What does a Chief Criminal Officer do?
In this newly created role, Johnson is providing bespoke counsel to the company’s key customers on the novel attacks that are targeting them specifically. He is also working with the Arkose Labs product team to ensure that the latest attack types can be addressed through their product, as well as collaborating with Gosschalk on thought leadership initiatives to inform the industry and bring fresh intel found on Dark Web and forums to help the fraud-fighting community at large.
“With a Chief Criminal Officer as part of our team,” Gosschalk added, “We can leverage even more fresh intelligence to make our products that much more powerful to create an online environment where all consumers are protected from malicious activity.”
A fraudster reformed
As one of the world’s top experts on cybercrime, Johnson undoubtedly brings a unique perspective to the companies operations. When asked why he decided to turn away from a life of cybercrime and instead help companies fight the fraudsters, Johnson simply said: “I got tired of harming people.”
“Friends, family, people I knew and people I didn’t know – I got tired of harming myself. I was dubbed the Original Internet Godfather and a US Most Wanted Cybercriminal. I spent years in prison. I was given the opportunity to turn my life around, to use my skills for good, and I took it. Today I work hard to protect businesses and consumers from the type of person I used to be. I get far more satisfaction today helping people than I ever did as a criminal.”
He continued: “My real-life experiences in the early days of cybercrime give me a unique perspective on how to stop cybercriminals. That fact is probably the major reason why my past makes me the perfect man to be Arkose Labs’ Chief Criminal Officer.”
The challenges of the fraud landscape
With fraud being as big a threat as ever, companies and consumers are constantly at risk from cybercriminals who are constantly levelling up their practices to get past any defences.
In terms of the current challenges, Johnson said: “Cybercriminals are extremely well organised, and that poses a significant challenge.
“That fact is one reason why you’ll hear security professionals say they feel like they are playing a cat and mouse game or whack-a-mole when trying to stop bad actors.
“Committing fraud is a business for cybercriminals; it’s their career. They are nimble, innovative, and can pivot quickly – take a look at how quickly scammers jumped on the state unemployment payments at the outset of the pandemic.”
“Another big challenge is that fraudsters’ targets have moved upstream from traditional payments fraud,” Gosschalk added.

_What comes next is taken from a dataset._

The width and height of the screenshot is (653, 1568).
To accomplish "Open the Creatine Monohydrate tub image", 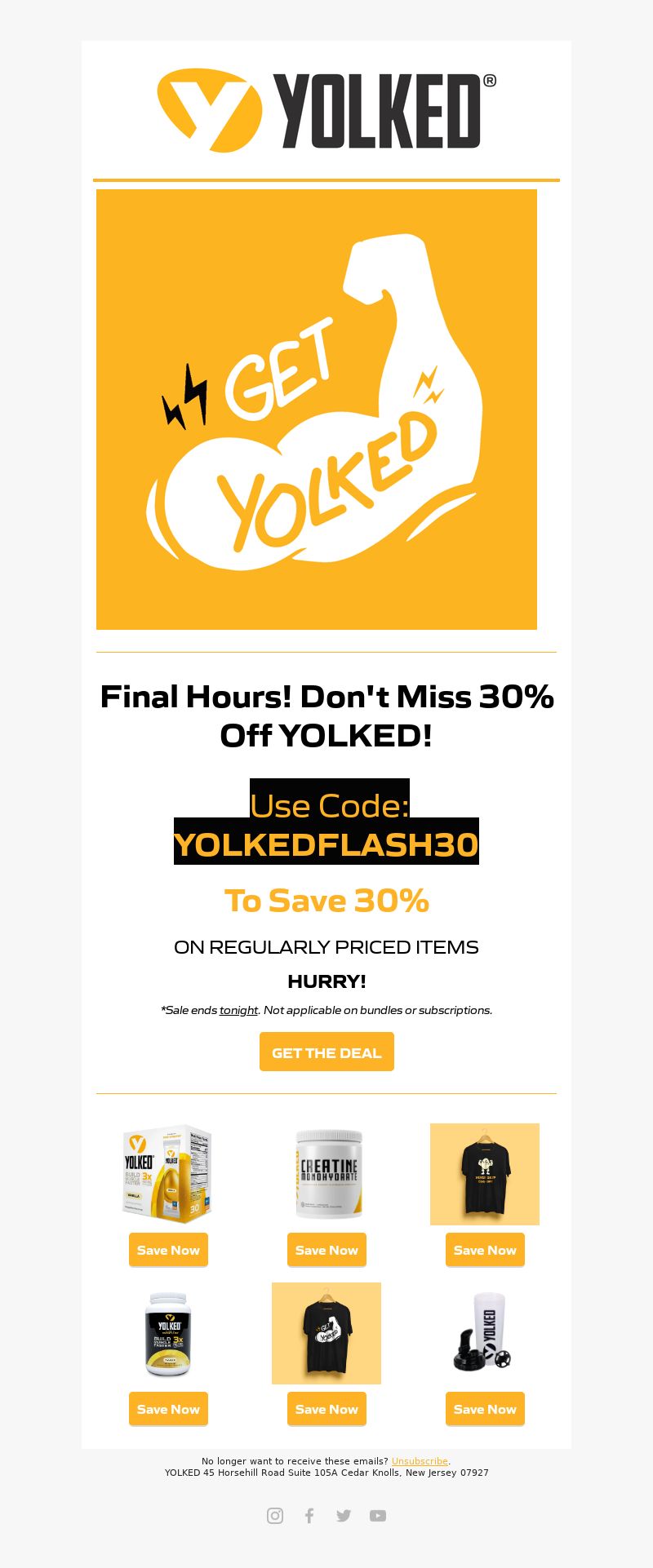I will pyautogui.click(x=326, y=1174).
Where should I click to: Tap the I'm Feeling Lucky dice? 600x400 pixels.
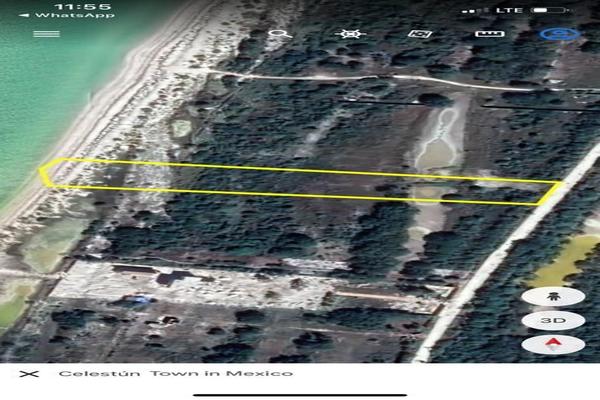point(420,35)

“Now fraudsters are going after the first point of contact a company has with a consumer – a consumer’s online account. Once fraudsters get access to a consumer’s account they have multiple avenues for wreaking havoc – either draining a consumer’s bank account of funds, stealing a consumer’s loyalty points from an airline, or verifying that the consumer’s username and password are legitimate and then selling those credentials on the Dark Web.
However, as Gosschalk concludes, fintech and innovative thinking can help aid in these challenges. “When a fintech has the controls in place to undermine what fraudsters want most – money, the tide turns on all fraud. When wealth creation through account takeovers and other types of fraud becomes too expensive, fraudsters go away.”